Students on F-1 visas are considered temporary visitors to the United States. They must prove that they intend to enter this country only to study and that they do not intend to abandon their permanent residence in a foreign country.
The law does not affect students in formal exchange programs; those students generally enter the United States on a “J” visa.
It is unclear, however, how much of an impact the provision will have on K-12 public schools. In fiscal 1995, the latest year for which statistics are available, the U.S. Department of State issued 248,645 F-1 visas. The department does not track how many of the visa holders are attending public or private K-12 schools. But some experts said the majority of F-1 students are enrolled in higher education programs--for which they already pay tuition.
‘Parachute Kids’ Cited
The new law affects students who receive an F-1 visa or have their visa status extended after Nov. 29, 1996. But questions remain about how federal officials will enforce the provision because regulations have yet to be written.
U.S. Sen. Dianne Feinstein, D-Calif., and then-U.S. Sen. Alan K. Simpson, R-Wyo., proposed the measure late in the legislative process. A spokesman for Ms. Feinstein said she offered the provision after hearing about “parachute kids.” The term refers primarily to wealthy Asian children whose parents send them to top public schools in California to learn English, gain solid academic footing, and, in some cases, avoid mandatory military service in their home countries.
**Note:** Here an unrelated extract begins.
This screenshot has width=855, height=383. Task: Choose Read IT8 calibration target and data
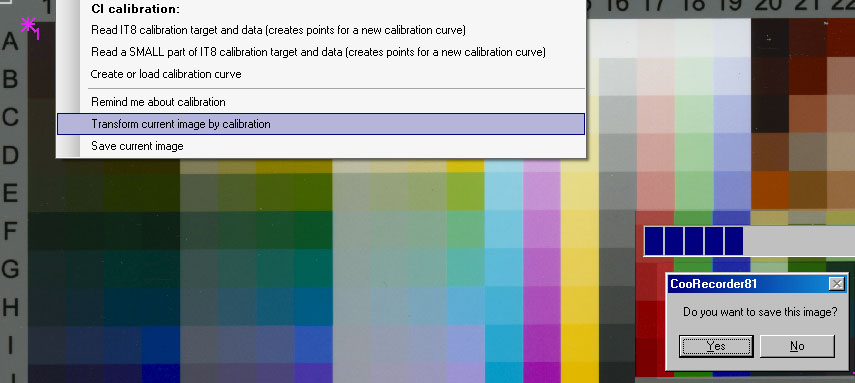[321, 30]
Some students live with relatives or family friends; others live on their own. Some experts estimate that as many as 40,000 such students are living in the United States, though many argue that there are no accurate figures. Many such students are thought to have entered the country on tourist visas and by other means, not F-1 student visas.
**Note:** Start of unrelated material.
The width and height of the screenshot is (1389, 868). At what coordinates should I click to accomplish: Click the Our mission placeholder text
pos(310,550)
Ms. Feinstein was told by law-enforcement officials that many such children were being recruited by gangs, the senator’s spokesman said.
She was also concerned that students who received visas to enroll in private schools could then transfer to public schools and attend them at taxpayer expense. The new law makes it illegal for foreign students who receive F-1 visas to study in a private school to then transfer to a public school, unless they pay for the education and follow the one-year time limit.
During debate over the immigration bill, most education groups were focused on a highly controversial provision that would have given states the option of denying free public education to illegal immigrant students. The so-called Gallegly amendment, named for its sponsor, U.S. Rep. Elton Gallegly, R-Calif., dominated much of the debate and drew a threat from President Clinton to veto any bill that contained it. The amendment eventually died. (“School Provision Stripped From Immigration Bill,” Oct. 2, 1996.)
In contrast, the F-1 provision “went through with relatively little or no fanfare,” Mr. Prazuch said. “Everyone was so focused on Gallegly and other provisions.”